Rewrite everything from the line containing "Select the SUBMENU.WEBSERVICE.api_retrieveDashboardData" down to the line containing "point(41,321)", switching "arrival" to "departure" and leaving all else unchanged.
** Start Exercise materials **
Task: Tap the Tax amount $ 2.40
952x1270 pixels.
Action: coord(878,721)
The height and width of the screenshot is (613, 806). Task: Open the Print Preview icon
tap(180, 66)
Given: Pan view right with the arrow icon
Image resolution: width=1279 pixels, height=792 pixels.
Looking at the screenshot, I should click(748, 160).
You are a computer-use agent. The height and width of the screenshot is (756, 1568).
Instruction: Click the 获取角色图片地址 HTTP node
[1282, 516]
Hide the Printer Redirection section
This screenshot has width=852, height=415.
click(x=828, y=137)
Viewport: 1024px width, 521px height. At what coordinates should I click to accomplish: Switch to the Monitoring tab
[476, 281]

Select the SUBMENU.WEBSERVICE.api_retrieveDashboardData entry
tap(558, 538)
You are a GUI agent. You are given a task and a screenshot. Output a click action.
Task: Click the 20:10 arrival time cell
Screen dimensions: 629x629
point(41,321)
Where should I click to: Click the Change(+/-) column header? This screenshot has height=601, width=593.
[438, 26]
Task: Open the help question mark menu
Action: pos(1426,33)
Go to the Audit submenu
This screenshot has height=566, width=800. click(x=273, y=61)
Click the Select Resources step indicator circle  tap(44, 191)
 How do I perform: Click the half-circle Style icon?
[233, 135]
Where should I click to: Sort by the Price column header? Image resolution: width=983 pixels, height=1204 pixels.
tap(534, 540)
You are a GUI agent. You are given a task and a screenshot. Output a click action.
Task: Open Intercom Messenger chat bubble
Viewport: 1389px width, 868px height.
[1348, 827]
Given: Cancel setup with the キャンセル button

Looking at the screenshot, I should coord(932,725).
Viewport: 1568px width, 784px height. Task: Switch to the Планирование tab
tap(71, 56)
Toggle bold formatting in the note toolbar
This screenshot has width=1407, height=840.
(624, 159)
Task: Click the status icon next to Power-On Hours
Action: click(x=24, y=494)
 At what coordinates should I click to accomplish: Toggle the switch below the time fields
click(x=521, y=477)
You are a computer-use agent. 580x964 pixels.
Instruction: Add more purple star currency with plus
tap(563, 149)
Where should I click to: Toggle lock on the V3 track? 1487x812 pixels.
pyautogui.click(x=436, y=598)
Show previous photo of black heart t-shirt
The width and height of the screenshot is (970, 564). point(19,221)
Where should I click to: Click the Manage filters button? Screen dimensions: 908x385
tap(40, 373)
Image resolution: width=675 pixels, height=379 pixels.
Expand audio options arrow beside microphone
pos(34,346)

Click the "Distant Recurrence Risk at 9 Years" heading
** End Exercise materials **
Worked answer:
Select the SUBMENU.WEBSERVICE.api_retrieveDashboardData entry
tap(558, 538)
You are a GUI agent. You are given a task and a screenshot. Output a click action.
Task: Click the 20:10 departure time cell
Screen dimensions: 629x629
point(41,321)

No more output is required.